Popularity and democracy are not synonymous, though. Turkish constitutionalism separates religion from party politics in order to preserve democracy. Prime Minister Erdoğan has abused this separation. He has eroded the distinction between religious and public education, sought to retire forcibly several thousand secular judges who questioned his party's interpretations of the constitution, and then moved to replace those judges with AKP apparatchiks. He also has instituted an interview process — controlled by party loyalists — designed to evaluate government technocrats on the basis of religiosity rather than merit. Turkish Air employees have even been quizzed on their belief in the Koran.
No party or prime minister in Turkey's history has been so hostile to the press. Erdoğan has sued dozens of journalists and editors. In a strategy borrowed from Iran, he has confiscated newspapers — such as Sabah, the national daily — which he deemed too critical or independent, and transferred their control to political allies. Journalists such as Vatan's Can Ataklı and Reha Muhtar, television commentator Nihat Genç, Sky Turk's Serdar Akinan, and Kanal Türk's Tuncay Özkan are now under fire either for their own criticism or, in the case of the television announcers, for their guests' criticism of the ruling party.

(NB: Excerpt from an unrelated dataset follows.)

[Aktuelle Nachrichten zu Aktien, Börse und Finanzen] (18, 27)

Erdoğan has treated courts, both international and domestic, with disdain. After the European Court of Human Rights decided against permitting headscarves in Turkish universities, he declared that "only ulama [Islamic religious scholars] could" issue such a judgment. In several instances, Erdoğan has refused to uphold the Supreme Court's decisions when it ruled against the AKP's confiscation of political opponents' property. In a moment reminiscent of Henry II, a follower gunned down a justice after the prime minister launched a fusillade against the Court.
Both AKP supporters and Western officials unfamiliar with the AKP's record paint the Court's actions as undemocratic. AKP supporters argue that the party represents democracy, and they seek to equate any opposition — be it secular, nationalist, or judicial — as fascist. This is unfair. Ultra-nationalists who do not abide by the law find themselves in court, just as the AKP now does. The military has stayed on the sideline, as it should. Declaring its support for the constitution in a written statement is not a coup.
Turkey is not alone in holding politicians legally accountable. In April 2000, the European Parliament suspended French demagogue Jean-Marie Le Pen; soon afterward, Austrian politician Jörg Haider also faced sanction. The global community does not allow Hamas's popularity among the Palestinians to absolve it of responsibilities under international law.
True democracy requires respect for the judicial process. Let Erdoğan have his day in court. We should respect the results as a sign that Turkey's democracy has matured.
Michael Rubin, a resident scholar at the American Enterprise Institute, is editor of the Middle East Quarterly.